» **EXERCISE OBJECTIVE**
Using the records below, write out again exactly the lines that begin at the line containing "[Facebook] (786, 11)" and end at the line containing "Referencia al nazismo", and no other lines.

» **RECORDS PROVIDED**

■ ■ ■ ■ ■ ■ ■

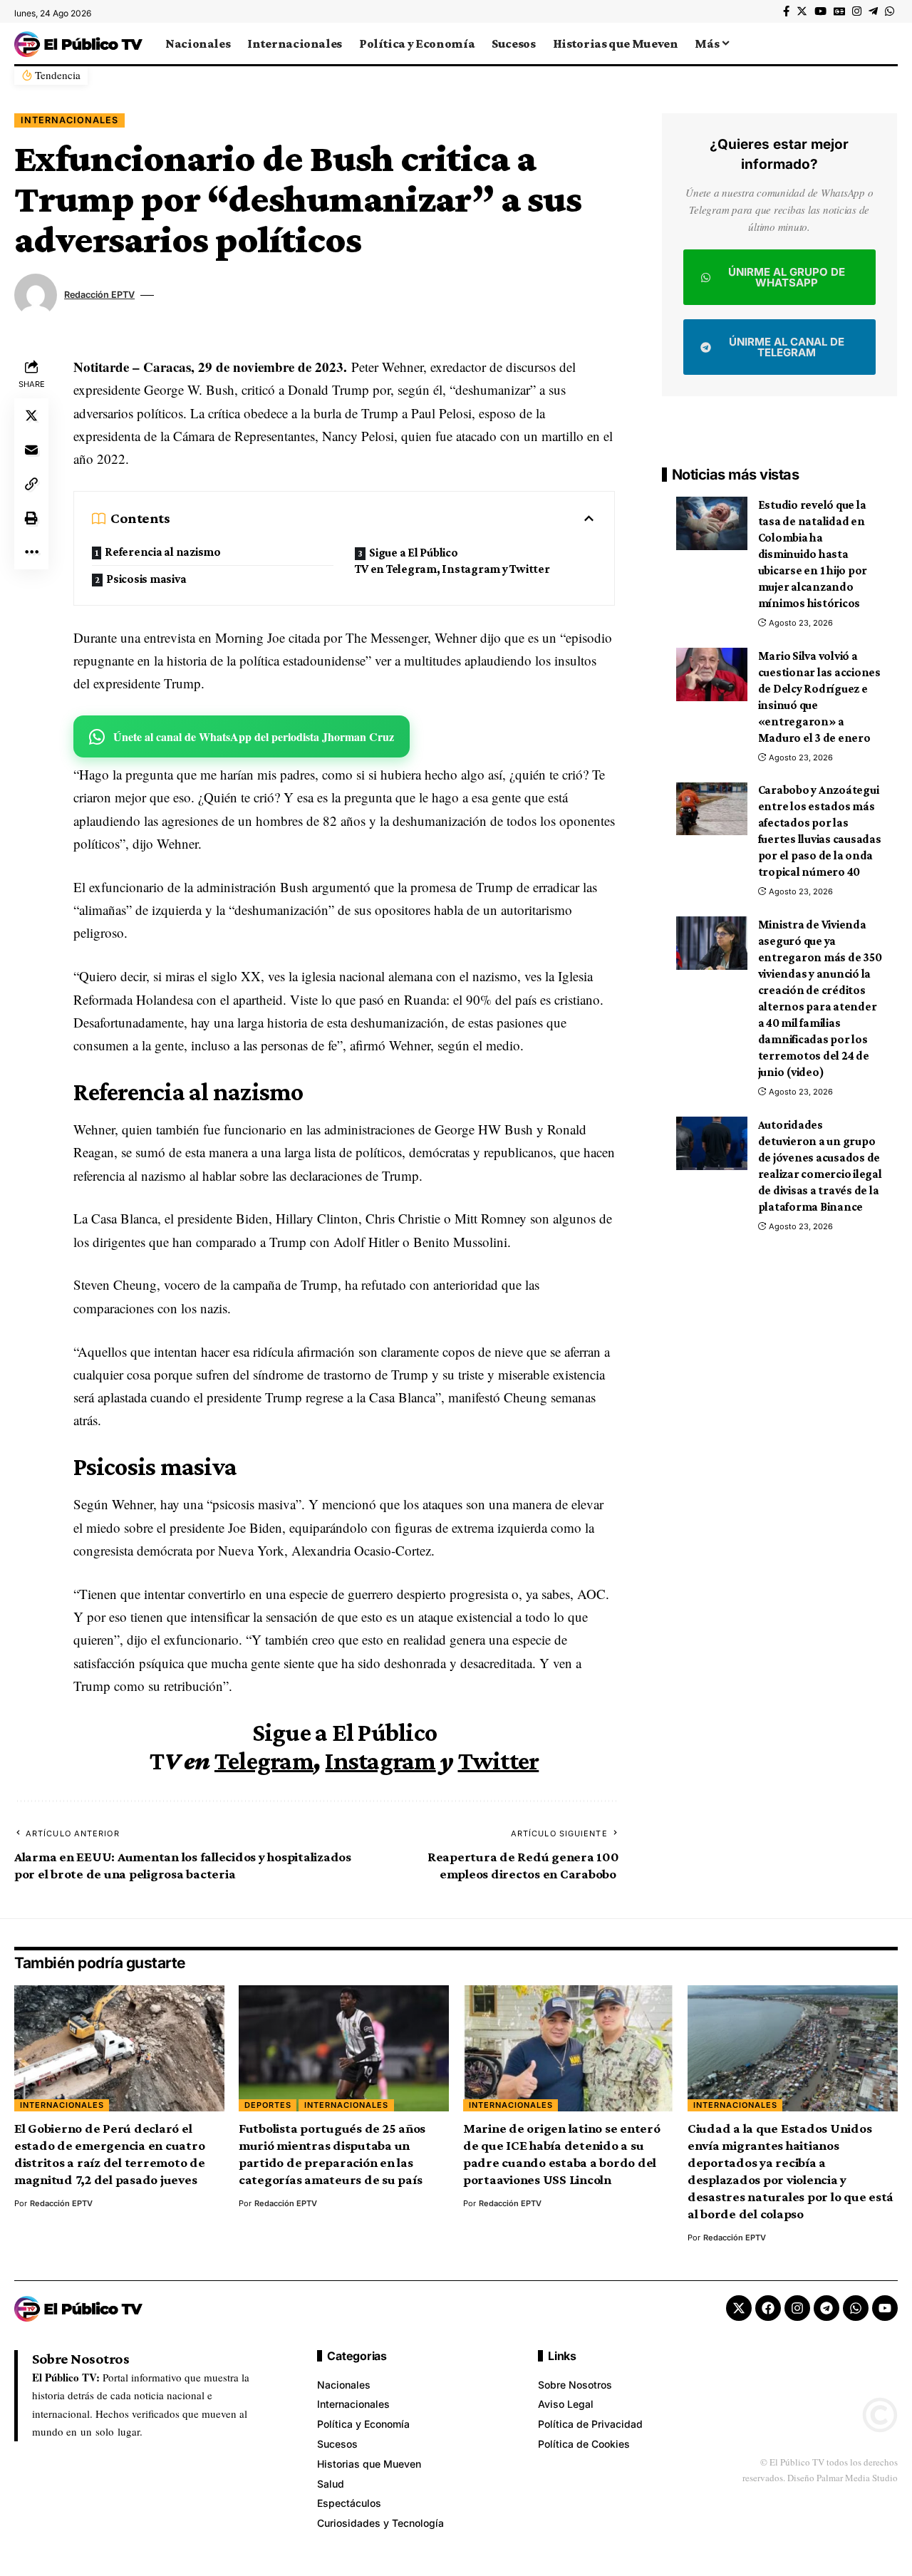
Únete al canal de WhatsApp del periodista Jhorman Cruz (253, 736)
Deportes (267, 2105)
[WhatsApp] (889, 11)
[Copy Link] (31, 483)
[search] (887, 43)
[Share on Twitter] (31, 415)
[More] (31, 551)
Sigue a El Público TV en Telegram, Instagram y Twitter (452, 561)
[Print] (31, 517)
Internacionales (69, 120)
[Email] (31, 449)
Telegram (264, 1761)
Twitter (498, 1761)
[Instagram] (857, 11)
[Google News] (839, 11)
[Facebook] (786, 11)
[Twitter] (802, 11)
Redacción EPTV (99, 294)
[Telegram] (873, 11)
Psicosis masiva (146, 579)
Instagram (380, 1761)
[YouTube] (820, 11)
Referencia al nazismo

■ ■ ■ ■ ■ ■ ■

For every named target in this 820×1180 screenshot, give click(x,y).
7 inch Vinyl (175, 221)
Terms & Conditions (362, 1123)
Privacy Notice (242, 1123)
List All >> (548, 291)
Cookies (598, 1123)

■ ■ ■ ■ ■ ■ ■

» **EXERCISE SOLUTION**
[Facebook] (786, 11)
[Twitter] (802, 11)
Redacción EPTV (99, 294)
[Telegram] (873, 11)
Psicosis masiva (146, 579)
Instagram (380, 1761)
[YouTube] (820, 11)
Referencia al nazismo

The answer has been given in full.